### Aim
How would you express the lines from the one containing "Click the dropdown" through the one containing "pyautogui.click(x=369, y=86)", inclusive, as a JSON list of strings with one string per line and blank lines omitted?

### Data in this exercise
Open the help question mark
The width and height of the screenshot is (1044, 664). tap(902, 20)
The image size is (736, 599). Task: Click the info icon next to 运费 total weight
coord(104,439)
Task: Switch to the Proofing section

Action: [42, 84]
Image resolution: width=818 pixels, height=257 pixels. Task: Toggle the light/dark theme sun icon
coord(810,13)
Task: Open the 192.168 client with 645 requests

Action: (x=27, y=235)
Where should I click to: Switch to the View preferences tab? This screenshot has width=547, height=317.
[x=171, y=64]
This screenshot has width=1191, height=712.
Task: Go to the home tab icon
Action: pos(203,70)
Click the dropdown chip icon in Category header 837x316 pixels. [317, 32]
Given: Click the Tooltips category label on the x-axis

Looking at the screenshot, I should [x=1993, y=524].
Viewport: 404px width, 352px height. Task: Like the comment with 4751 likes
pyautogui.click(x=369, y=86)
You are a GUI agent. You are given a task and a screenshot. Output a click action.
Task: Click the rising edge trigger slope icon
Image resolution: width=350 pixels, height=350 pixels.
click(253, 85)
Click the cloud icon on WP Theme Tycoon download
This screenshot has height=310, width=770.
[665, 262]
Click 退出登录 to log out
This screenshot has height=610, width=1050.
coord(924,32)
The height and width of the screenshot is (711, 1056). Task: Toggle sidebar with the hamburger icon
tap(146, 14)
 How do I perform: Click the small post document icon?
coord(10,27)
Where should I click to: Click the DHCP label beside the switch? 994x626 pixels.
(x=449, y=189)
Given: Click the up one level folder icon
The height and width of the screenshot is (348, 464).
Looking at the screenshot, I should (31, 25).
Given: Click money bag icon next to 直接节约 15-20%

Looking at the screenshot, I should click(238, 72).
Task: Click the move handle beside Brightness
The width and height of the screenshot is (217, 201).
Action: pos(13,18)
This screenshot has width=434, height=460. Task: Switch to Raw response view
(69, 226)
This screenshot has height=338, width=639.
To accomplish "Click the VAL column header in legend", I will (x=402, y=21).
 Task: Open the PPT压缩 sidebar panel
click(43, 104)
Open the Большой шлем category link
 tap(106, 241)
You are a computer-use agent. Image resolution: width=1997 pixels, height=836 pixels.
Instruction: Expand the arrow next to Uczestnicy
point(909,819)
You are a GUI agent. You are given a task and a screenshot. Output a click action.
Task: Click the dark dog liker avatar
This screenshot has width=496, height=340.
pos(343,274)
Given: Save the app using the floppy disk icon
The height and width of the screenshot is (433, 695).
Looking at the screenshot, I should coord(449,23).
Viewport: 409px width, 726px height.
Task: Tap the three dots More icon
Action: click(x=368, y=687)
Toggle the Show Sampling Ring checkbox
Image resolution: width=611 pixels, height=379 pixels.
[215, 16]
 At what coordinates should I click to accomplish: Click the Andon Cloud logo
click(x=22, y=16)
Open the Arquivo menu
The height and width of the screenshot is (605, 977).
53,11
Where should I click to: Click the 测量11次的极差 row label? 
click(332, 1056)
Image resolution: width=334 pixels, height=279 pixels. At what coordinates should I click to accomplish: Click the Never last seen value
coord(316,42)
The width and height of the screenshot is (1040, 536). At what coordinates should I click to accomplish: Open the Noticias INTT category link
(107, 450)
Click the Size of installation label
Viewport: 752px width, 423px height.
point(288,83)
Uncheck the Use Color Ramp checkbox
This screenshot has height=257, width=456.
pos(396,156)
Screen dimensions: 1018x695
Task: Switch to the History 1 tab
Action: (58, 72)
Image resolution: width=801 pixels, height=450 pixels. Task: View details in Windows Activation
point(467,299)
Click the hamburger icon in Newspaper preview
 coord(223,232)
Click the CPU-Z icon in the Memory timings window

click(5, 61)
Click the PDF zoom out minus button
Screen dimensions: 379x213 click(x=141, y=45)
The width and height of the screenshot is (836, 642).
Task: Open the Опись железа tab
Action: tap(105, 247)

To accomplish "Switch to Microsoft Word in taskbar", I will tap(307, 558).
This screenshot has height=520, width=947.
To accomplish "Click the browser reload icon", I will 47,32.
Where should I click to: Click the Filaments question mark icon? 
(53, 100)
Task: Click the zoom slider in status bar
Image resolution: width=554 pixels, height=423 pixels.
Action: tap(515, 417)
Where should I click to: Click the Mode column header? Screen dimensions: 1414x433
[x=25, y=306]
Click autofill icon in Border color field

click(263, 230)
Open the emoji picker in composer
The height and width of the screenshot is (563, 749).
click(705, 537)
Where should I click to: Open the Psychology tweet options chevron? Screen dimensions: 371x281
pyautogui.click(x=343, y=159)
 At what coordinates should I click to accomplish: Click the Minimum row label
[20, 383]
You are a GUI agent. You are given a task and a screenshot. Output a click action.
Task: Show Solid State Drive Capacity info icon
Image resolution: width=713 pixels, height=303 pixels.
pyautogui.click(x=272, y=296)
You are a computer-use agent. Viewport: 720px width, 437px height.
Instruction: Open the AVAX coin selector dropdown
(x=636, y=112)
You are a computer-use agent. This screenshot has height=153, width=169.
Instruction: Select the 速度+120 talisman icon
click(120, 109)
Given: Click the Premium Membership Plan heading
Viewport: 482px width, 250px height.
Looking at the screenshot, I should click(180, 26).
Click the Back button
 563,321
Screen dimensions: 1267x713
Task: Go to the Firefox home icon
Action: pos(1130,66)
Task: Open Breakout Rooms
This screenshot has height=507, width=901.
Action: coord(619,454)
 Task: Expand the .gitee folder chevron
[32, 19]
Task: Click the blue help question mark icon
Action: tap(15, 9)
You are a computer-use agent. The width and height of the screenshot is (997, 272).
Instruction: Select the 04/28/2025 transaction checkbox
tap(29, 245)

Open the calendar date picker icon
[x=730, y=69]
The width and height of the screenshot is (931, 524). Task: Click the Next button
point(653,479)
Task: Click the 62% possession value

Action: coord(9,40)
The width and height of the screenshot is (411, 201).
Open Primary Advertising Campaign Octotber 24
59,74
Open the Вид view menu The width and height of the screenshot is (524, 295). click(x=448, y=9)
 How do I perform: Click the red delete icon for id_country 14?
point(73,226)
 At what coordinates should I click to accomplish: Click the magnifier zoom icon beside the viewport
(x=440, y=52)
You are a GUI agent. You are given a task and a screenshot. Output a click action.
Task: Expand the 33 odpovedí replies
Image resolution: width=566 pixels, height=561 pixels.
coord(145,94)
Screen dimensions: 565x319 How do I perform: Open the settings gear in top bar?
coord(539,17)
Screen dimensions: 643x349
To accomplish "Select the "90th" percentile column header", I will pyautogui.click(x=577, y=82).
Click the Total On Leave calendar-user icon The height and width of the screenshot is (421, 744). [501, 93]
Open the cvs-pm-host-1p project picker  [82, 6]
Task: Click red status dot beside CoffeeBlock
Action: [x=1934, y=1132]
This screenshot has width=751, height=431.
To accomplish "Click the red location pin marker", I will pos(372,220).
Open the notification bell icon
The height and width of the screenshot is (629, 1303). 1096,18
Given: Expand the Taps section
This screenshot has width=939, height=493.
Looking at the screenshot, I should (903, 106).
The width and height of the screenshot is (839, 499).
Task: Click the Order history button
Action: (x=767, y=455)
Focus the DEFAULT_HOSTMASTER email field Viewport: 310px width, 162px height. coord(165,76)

### Solution to the exercise
[
  "Click the dropdown chip icon in Category header 837x316 pixels. [317, 32]",
  "Given: Click the Tooltips category label on the x-axis",
  "Looking at the screenshot, I should [x=1993, y=524].",
  "Viewport: 404px width, 352px height. Task: Like the comment with 4751 likes",
  "pyautogui.click(x=369, y=86)"
]